EXERCISE DESCRIPTION
For the entries that follow, say how many lines hold the string "list", with nothing else in the reply.

══ PROVIDED DATA

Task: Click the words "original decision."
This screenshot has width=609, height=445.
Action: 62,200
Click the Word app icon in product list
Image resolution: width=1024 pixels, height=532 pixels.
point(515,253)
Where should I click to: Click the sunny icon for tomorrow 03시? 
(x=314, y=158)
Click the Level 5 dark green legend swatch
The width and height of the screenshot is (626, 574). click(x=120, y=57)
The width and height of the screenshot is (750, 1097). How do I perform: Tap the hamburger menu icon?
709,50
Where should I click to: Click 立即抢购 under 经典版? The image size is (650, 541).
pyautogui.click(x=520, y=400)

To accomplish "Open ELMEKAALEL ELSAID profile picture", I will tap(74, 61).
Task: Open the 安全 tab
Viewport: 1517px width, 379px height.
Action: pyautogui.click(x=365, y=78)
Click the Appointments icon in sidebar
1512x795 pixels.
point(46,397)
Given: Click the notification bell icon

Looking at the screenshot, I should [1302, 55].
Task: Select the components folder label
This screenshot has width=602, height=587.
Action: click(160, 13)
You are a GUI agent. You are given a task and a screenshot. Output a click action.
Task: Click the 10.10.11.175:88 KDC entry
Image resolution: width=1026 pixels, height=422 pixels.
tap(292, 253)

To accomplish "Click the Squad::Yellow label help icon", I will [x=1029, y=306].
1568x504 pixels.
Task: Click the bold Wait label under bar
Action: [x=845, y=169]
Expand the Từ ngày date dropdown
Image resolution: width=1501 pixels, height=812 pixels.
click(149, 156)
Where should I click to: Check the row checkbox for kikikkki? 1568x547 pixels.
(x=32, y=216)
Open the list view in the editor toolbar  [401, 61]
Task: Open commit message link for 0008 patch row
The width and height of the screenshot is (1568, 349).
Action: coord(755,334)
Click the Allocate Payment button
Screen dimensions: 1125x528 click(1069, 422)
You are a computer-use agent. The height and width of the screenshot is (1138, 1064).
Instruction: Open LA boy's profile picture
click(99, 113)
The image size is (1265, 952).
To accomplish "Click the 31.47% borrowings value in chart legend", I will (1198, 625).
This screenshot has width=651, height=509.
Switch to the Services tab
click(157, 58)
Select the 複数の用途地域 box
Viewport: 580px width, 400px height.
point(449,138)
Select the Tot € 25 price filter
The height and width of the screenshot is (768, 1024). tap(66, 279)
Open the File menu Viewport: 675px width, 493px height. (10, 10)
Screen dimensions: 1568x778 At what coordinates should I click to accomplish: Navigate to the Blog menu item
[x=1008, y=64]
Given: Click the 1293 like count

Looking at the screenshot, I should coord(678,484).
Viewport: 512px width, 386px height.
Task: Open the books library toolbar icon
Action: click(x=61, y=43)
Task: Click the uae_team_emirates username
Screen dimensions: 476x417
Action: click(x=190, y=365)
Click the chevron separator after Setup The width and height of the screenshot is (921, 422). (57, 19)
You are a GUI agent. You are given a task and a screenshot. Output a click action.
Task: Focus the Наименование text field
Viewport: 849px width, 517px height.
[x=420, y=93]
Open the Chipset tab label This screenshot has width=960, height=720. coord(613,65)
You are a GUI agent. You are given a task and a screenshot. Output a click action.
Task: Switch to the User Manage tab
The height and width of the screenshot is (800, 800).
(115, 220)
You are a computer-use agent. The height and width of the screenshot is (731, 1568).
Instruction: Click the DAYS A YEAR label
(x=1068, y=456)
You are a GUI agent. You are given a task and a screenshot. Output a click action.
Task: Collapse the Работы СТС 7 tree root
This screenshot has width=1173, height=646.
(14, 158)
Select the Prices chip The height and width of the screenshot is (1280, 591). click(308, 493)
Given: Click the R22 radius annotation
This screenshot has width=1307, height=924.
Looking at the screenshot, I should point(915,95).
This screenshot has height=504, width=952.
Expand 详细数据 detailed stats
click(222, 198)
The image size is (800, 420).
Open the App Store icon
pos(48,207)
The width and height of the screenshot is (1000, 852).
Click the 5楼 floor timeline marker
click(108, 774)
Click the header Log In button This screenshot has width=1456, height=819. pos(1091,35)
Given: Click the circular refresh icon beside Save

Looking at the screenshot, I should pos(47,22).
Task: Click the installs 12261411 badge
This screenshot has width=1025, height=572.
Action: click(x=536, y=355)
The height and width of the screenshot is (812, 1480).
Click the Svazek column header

════

SOLUTION FOR THIS PROBLEM
2